50. Victims and survivors are also to be offered support immediately, including offering to pay for counselling if required.[2] However, we were told that examples of counselling were “few and far between and were on an ad hoc basis. Referrals are to external counsellors paid for by the Church or other organisations in Wales.[3] After the third public hearing, the Church in Wales entered an agreement with an organisation called New Pathways to provide access to independent sexual violence advisers from January 2020. Victims and survivors can access this service through the PSOs or directly without speaking to the Church in Wales first.[4]

51. All safeguarding claims are reported to the Representative Body and disclosed to the Church’s external safeguarding auditors, who report to the trustees of the Representative Body and the Charity Commission.[5]

52. The Church in Wales’ protocols for responding to allegations of abuse are the same for both living perpetrators and those who are deceased.[6]

Seal of the confessional

53. In 1984, the Church in Wales revised its prayer book. It provided a right for the ministry of confession and absolution but prefaced it with a reference to the “practice of confessing to a priest under the oath of secrecy” being maintained.[7]

54. Archbishop Davies told us that it was his “firm opinion and belief that the Seal of the Confessional cannot and should not be used to protect those who perpetrate abuse”.[8] In his view, reliance upon the seal of the confessional is inconsistent with scripture, which says that the vulnerable should never suffer as a result of any neglect on the part of a Christian.[9]

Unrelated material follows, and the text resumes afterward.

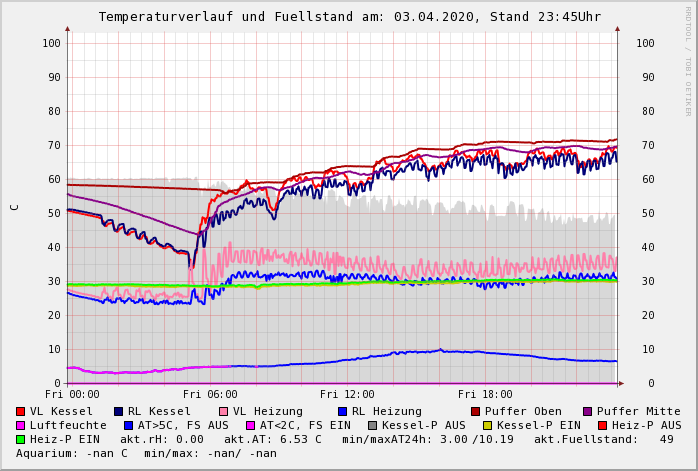Select the dark red Puffer Oben swatch
698x471 pixels.
tap(476, 411)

55. The ministerial guidelines state that:

Clergy should be aware of the circumstances in which confidential information can or should be disclosed to third parties, particularly where the safety of children is concerned. In these circumstances, clergy should refer to the guidance in provincial and diocesan child protection policies. Children … who disclose evidence of significant harm will need to know that their concerns will be taken seriously and referred to the appropriate statutory agency … In such cases the welfare of the child … should be regarded as of paramount importance.[10]

This is subject to:

Where abuse of children … is admitted in the context of confession, the priest should urge the person to report his or her behaviour to the police or social services, and should also make this a condition of absolution, or withhold absolution until this evidence of repentance has been demonstrated.

If a penitent’s behaviour gravely threatens his or her own well-being or that of others, particularly children … the priest should insist upon action on the penitent’s part. It should be noted that at law there is no absolute duty of confidentiality. … In exceptional circumstances there may also be an over-riding duty to break confidence, especially where the safety of children … is involved”.[11]

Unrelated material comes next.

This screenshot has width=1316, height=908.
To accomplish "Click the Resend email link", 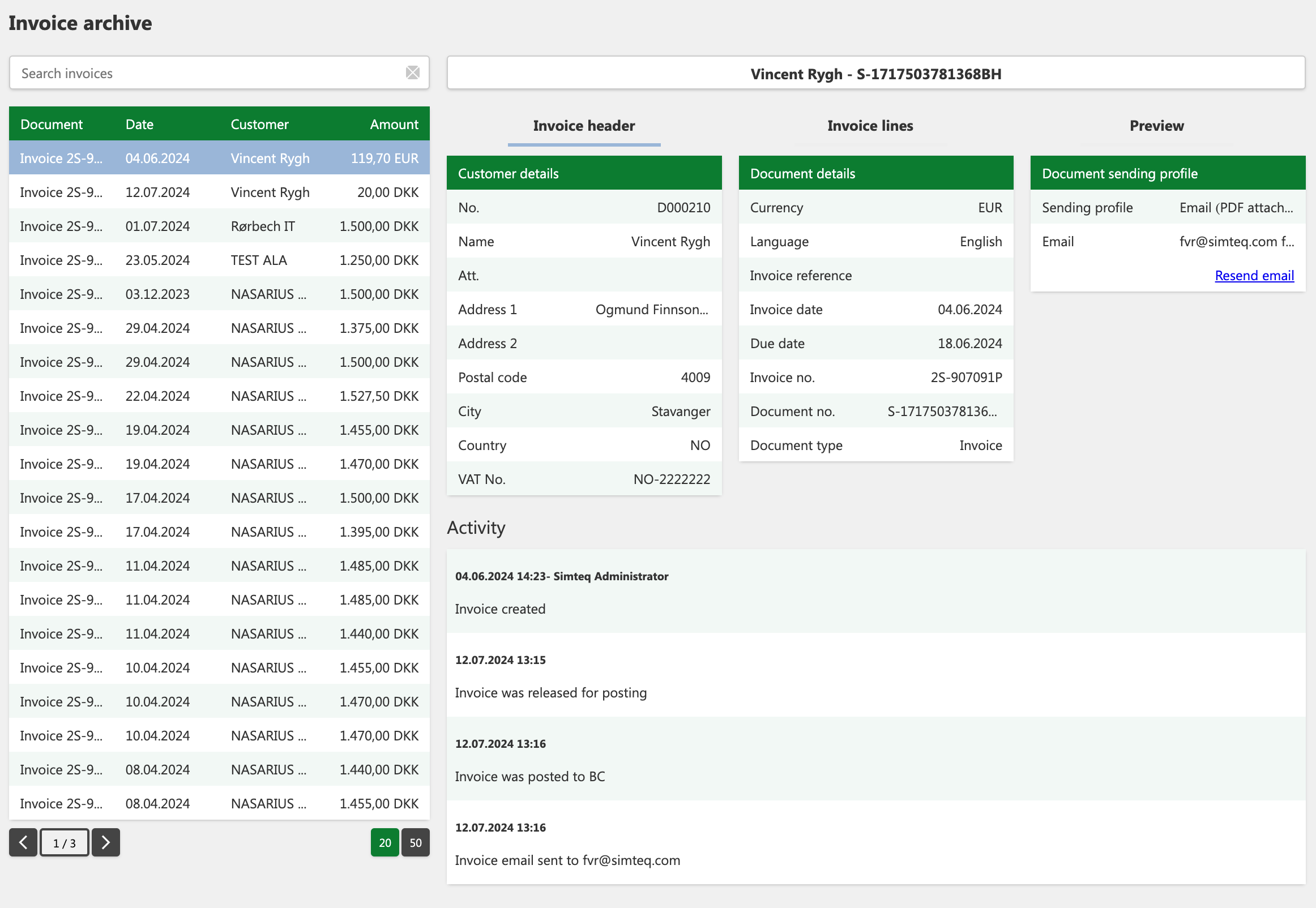I will [x=1254, y=275].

56. Archbishop Davies said he would have no hesitation in referring to the disciplinary tribunal any clergy known to have failed to report an instance of abuse to the PSOs.[12] He believed that his views were shared by the other diocesan bishops.[13] While he “couldn’t see how anyone, in good conscience, could not pass the information on”, Archbishop Davies stated that the ministerial guidelines about the need of clergy to refer matters to safeguarding officers (even if this information is given in confidence or under the seal of the confessional) are “unsatisfactory and insufficiently clear”.[14]

Managing claims

57. The Representative Body is jointly and severally insured with each parish and, as a result, a claim of sexual abuse in a parish is brought against the Representative Body.[15] The Church in Wales is insured by the Ecclesiastical Insurance Office. Since 2000, 11 individuals have made claims (some of which were multiple claims against one individual) against the Church in Wales.[16]